Systemic Lupus Erythematosus

A chronic inflammatory connective tissue disorder that occurs mainly in women of childbearing age but also in older persons.

The incidence of systemic lupus erythematosus (SLE) declines in old age. The prevalence is 12% for patients > 50. Furthermore, the female:male ratio declines from 9:1 in younger persons to about 3:1 in elderly persons. Unlike for idiopathic SLE, the incidence and prevalence for drug-induced SLE increases with age, probably because the elderly use many of the causative drugs. Procainamide, hydralazine, chlorpromazine, methyldopa, penicillamine, quinidine, sulfasalazine, and isoniazid are known causes. Captopril, lithium, anticonvulsants, -blockers, propylthiouracil, levodopa, and nifedipine are strongly suspected.

The cause of idiopathic SLE is unknown. The pathogenesis involves the formation of autoantibodies and immune complexes, which damage several organs, especially the kidneys.

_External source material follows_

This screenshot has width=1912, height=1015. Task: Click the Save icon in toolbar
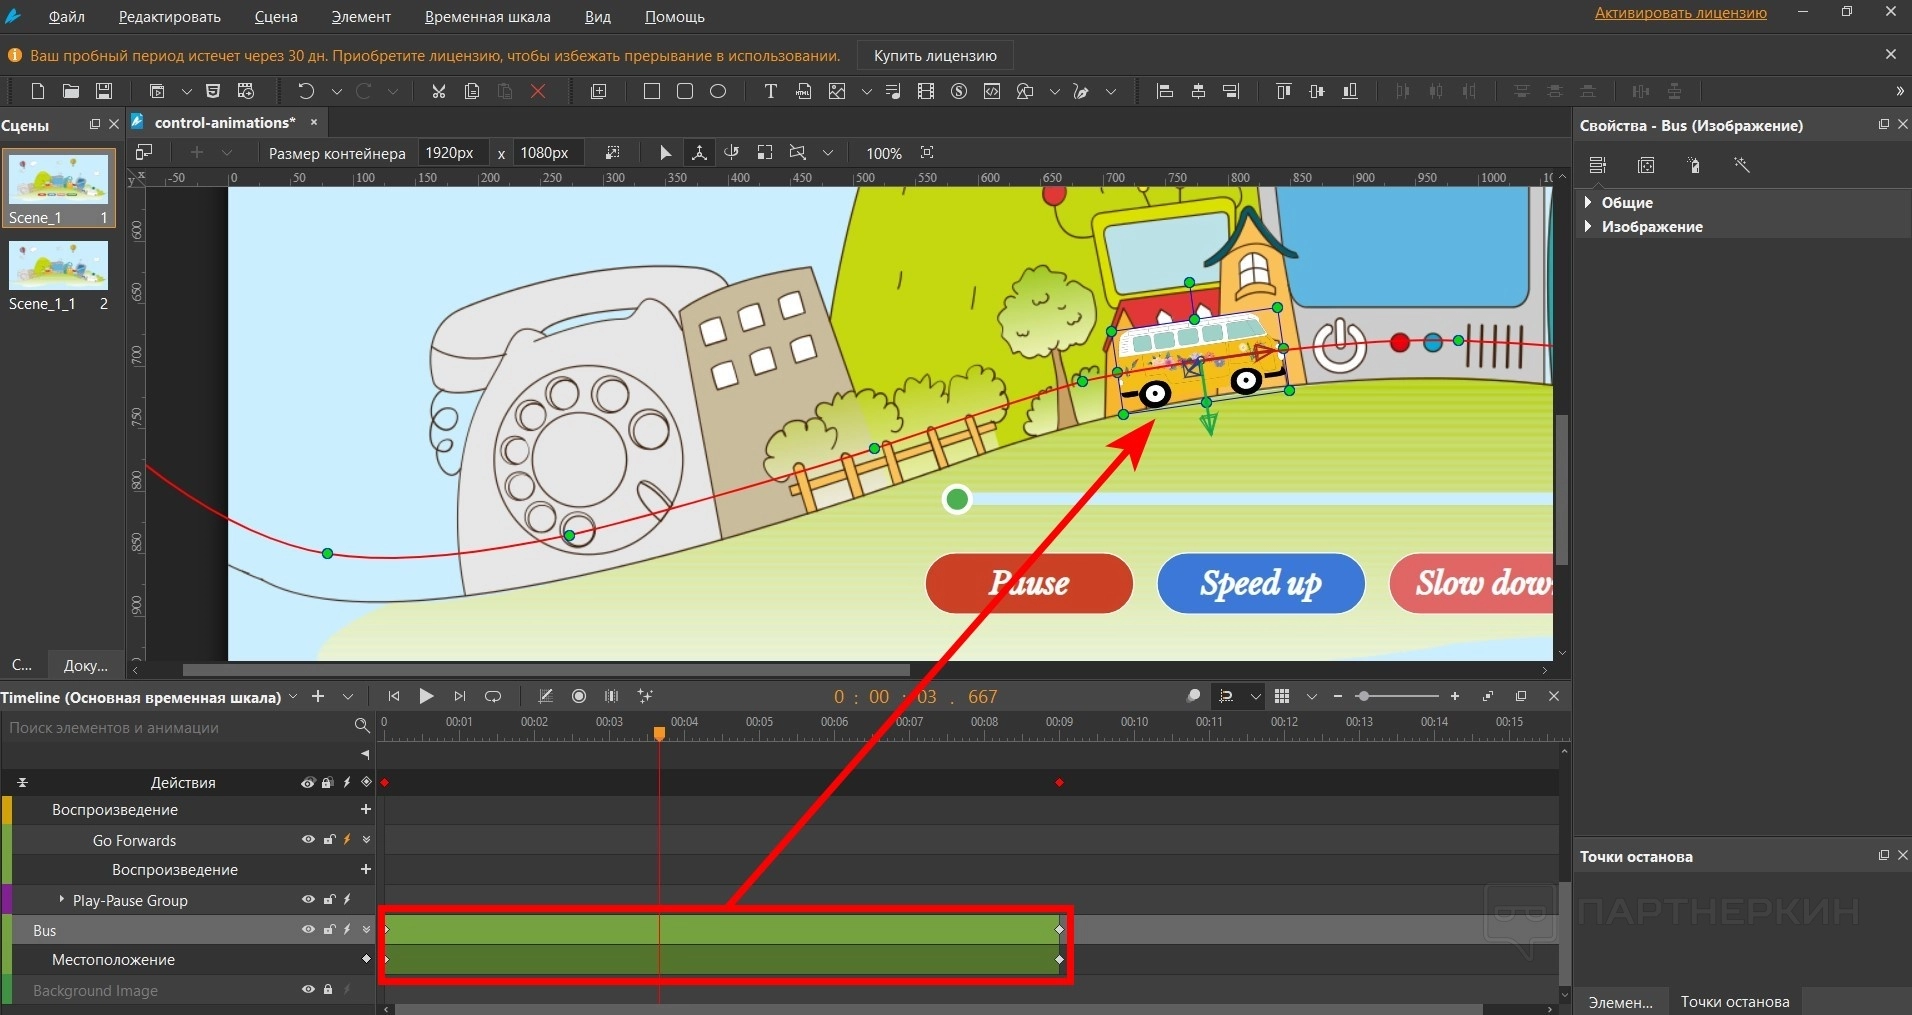point(104,91)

Symptoms, Signs, and Diagnosis

The classic malar rash occurs in only about 20% of elderly patients, but other diagnostic symptoms and signs are similar in elderly and younger patients. Arthralgia is prominent, and serositis is common. Dermatitis, asymmetric migratory arthritis, photosensitivity, pleurisy, pericarditis, pneumonitis, and Sjögren's syndrome are typical in idiopathic and drug-induced SLE, but central nervous system and renal manifestations are uncommon in drug-induced SLE. Symptoms of drug-induced SLE can occur up to 2 years after the drug is discontinued.

Some authorities contend that central nervous system, renal, and hematologic manifestations are unusual in elderly patients with SLE. Hypercoagulability may occur due to the presence of the lupus anticoagulant.

Laboratory results for antinuclear antibodies (ANA) are positive in 95% of patients with idiopathic SLE and in 100% with drug-induced SLE. About 50% of patients taking procainamide have positive ANA test results, but only about 5 to 10% develop an SLE-like syndrome. The presence of anti-double-stranded DNA antibodies is considered diagnostic of SLE. Many other autoantibodies are present in patients with SLE but are not usually helpful in diagnosis. Serum complement levels may be depressed, particularly in patients with renal disease. Urinalysis may show proteinuria or cells and casts on microscopic examination; the CBC count may show thrombocytopenia, leukopenia, or anemia. The prothrombin time may be prolonged if the lupus anticoagulant is present.

Treatment

Patients with mild disease, who have primarily arthritis or dermatitis, may respond to NSAIDs. NSAIDs must be used with caution in the elderly, who have an increased risk of renal toxicity. COX-2 inhibitors are likely to cause less gastrointestinal toxicity and platelet dysfunction. However, one of the COX-2 inhibitors, rofecoxib (withdrawn from market) appears to increase the risk of cardiovascular events after long-term use. The risk of cardiovascular events with other COX-2 inhibitors is undergoing evaluation. Hydroxychloroquine may be useful, particularly for patients with dermatitis. Although rare, ocular toxicity may occur with this drug, and an initial eye examination is recommended. High-dose corticosteroids are indicated for patients with central nervous system, renal, or severe hematologic manifestations or for those with fever, weight loss, or severe pleurisy or pericarditis. In the elderly, corticosteroid use increases the risk of osteoporosis and subsequent fracture; measurements of bone mineral density may help assess risk.

For drug-induced SLE, discontinuing the causative drug and administering an NSAID may be sufficient. However, some patients, particularly those with severe pericarditis, may need prednisone 40 to 60 mg/day po for several weeks.